First, the data collection process the stakeholders used to come up with their conclusion is not as rigorous as it could – and likely should – have been. For example, they asked multiple sources for data on physician dispensing, but failed to provide tight criteria or definitions for these sources to categorize the data. As a result, the findings are questionable because the sources may well have:

  • used different criteria to identify “physician dispensers”
  • used different definitions of “repackaged” drugs
  • differing ability to identify what entity dispensed a drug
  • differing ability to differentiate between physician-owned “pharmacies” and retail pharmacies
  • different definitions of “generic” and “branded” drugs

Second, the MWCC analysis used an entirely different methodology than WCRI, a methodology that, among other factors, included different time periods and a different set of claims.  It is NOT surprising that different data sets, different methodologies, different time lines yield different results.

On its own initiative, WCRI used the stakeholders’ methodology in an attempt to understand the discrepancy, with the following result:

When we replicate the data and methods used by the Commission on the data used in our Maryland draft study, we get 16.7 percent where the Commission reported that 15.7 percent of prescriptions were dispensed at physicians’ offices. Hence, when we use similar methods on different data sets, we get similar results.

Ignored in the lobbyist’s “editorial”, and by the stakeholders as well, is this:

In the last published WCRI study on this topic, Maryland was compared to 20 other larger than average states. We found that physician dispensing in Maryland was more frequent than in 17 of these 20 states—twice as common as in the median state, [emphasis added] and four times more frequent than in the neighboring state of Virginia. 

Rather than get into a “mine’s better than your’s” conversation, here’s what we know.

There’s no question Maryland has a very large physician dispensing problem – one that all the research indicates is likely driving worse outcomes for patients and higher costs for employers and taxpayers.  The really troubling thing here is the stakeholders know, or should have known outcomes may be significantly and adversely affected by doc-dispensed drugs, yet went along with the deal.

In conversations with stakeholders, I asked why they didn’t consider this, and got no answer.  When I pressed and asked if they were going to work with JHU’s researchers to look at outcomes, I was told they “may have to think about that.”

Think about…what?

I don’t think these stakeholders are bad people or ill-intentioned; they do have a lot on their collective plate.

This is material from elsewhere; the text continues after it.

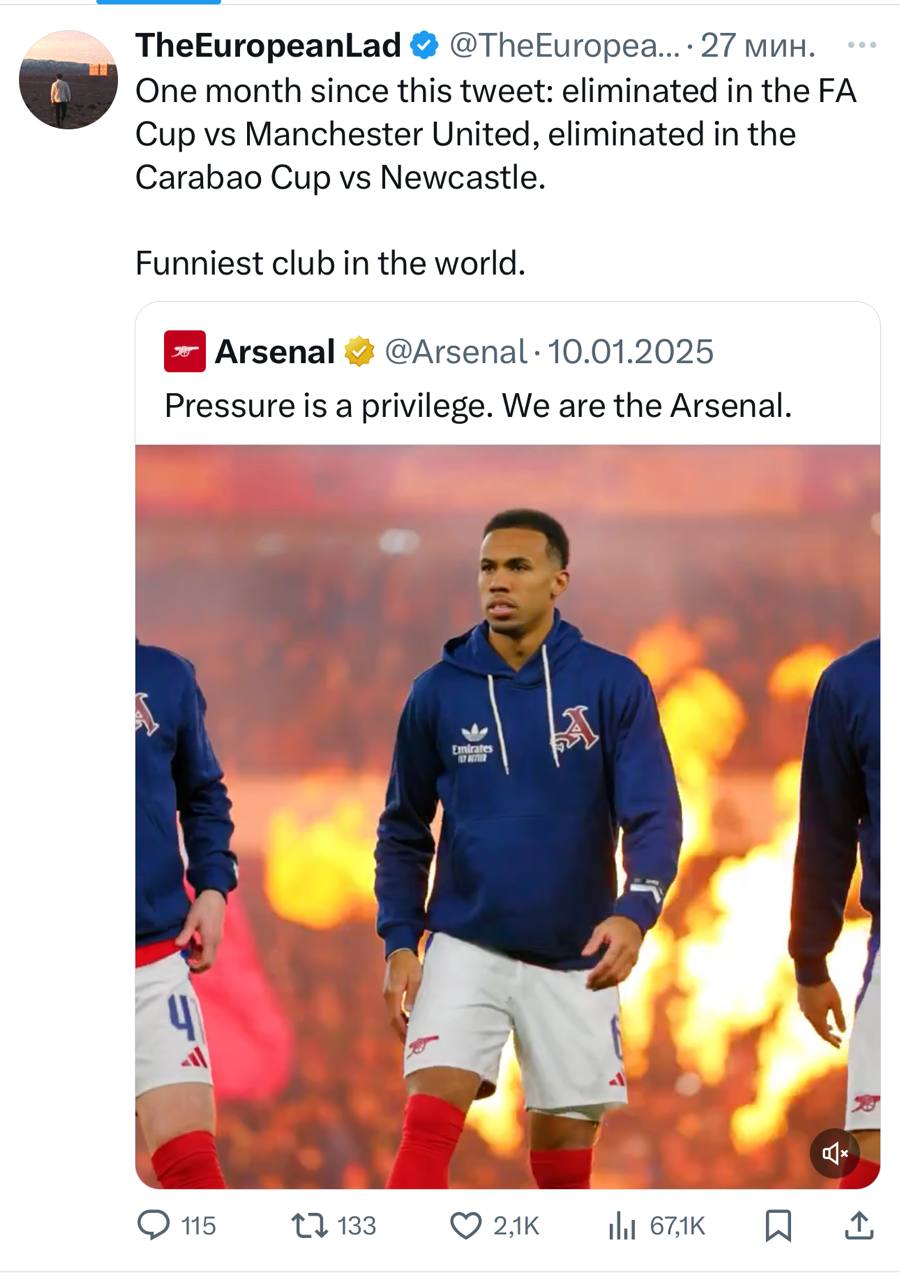Screen dimensions: 900x1280
Task: Open the quoted Arsenal account name
Action: pyautogui.click(x=274, y=351)
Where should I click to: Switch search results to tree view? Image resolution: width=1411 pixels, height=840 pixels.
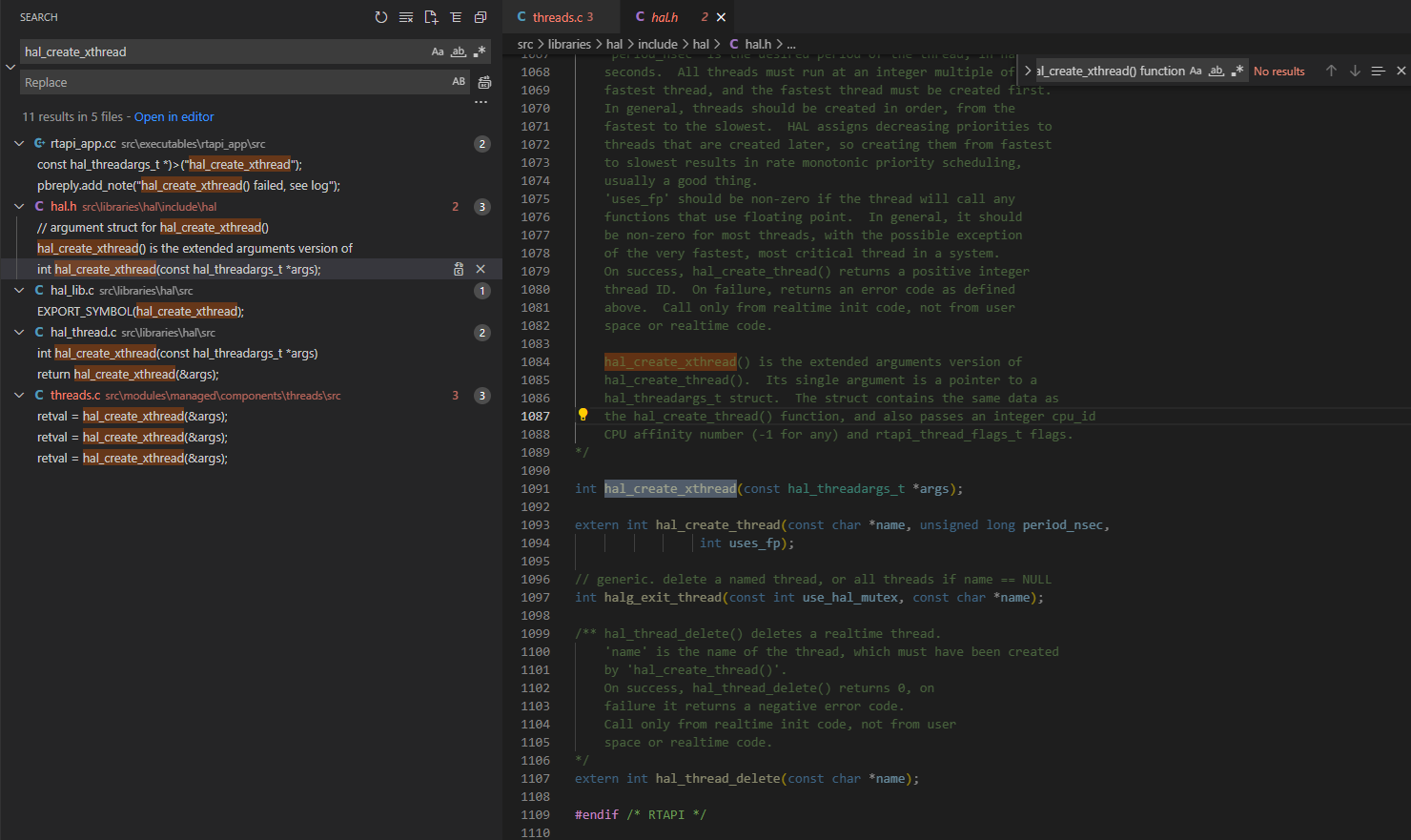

I do think they have – for their own reasons, which may make sense to them – given up the fight against physician dispensing.

In so doing, they are missing out on an opportunity to help Maryland employers, taxpayers, and injured workers.

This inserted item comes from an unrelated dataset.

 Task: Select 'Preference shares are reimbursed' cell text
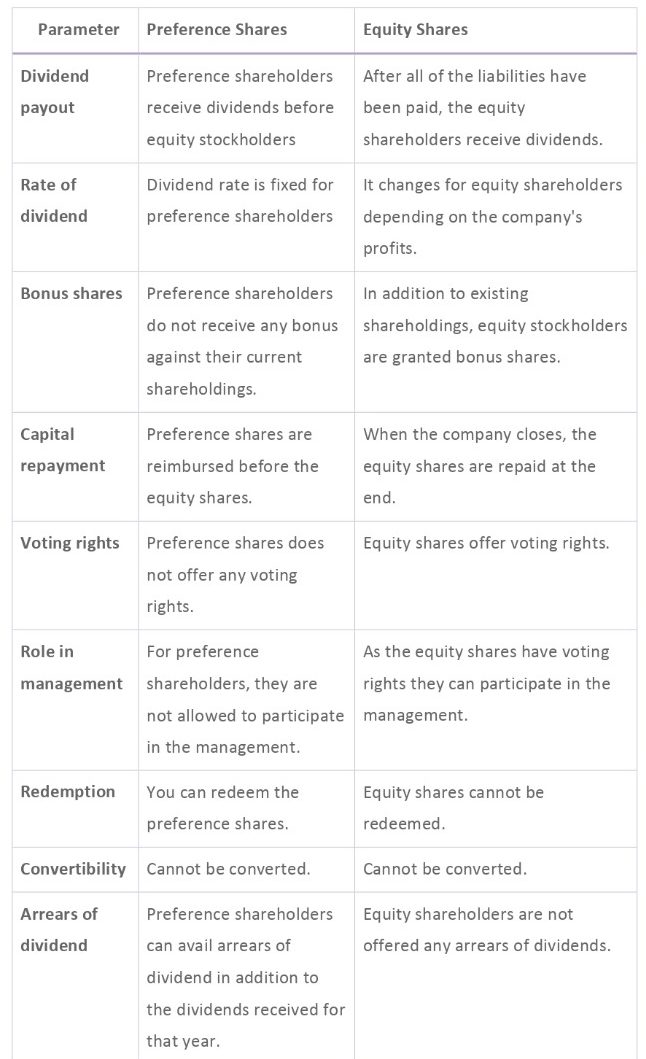(x=232, y=465)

They are also empowering the dispensers in other states.

What does this mean for you?

All the research indicates physician dispensing increases disability duration, indemnity expense and medical costs.  THAT is what Maryland should study.

Note – in the interest of full disclosure, I am (as most of you already know) president of CompPharma LLC, a consortium of workers’ compensation PBMs. It’s also important for readers to know that it matters not one iota to me financially if physician dispensing increases or decreases.

It does matter to me personally as it is flat out wrong. It is bad policy that is damaging the many to enrich a very few.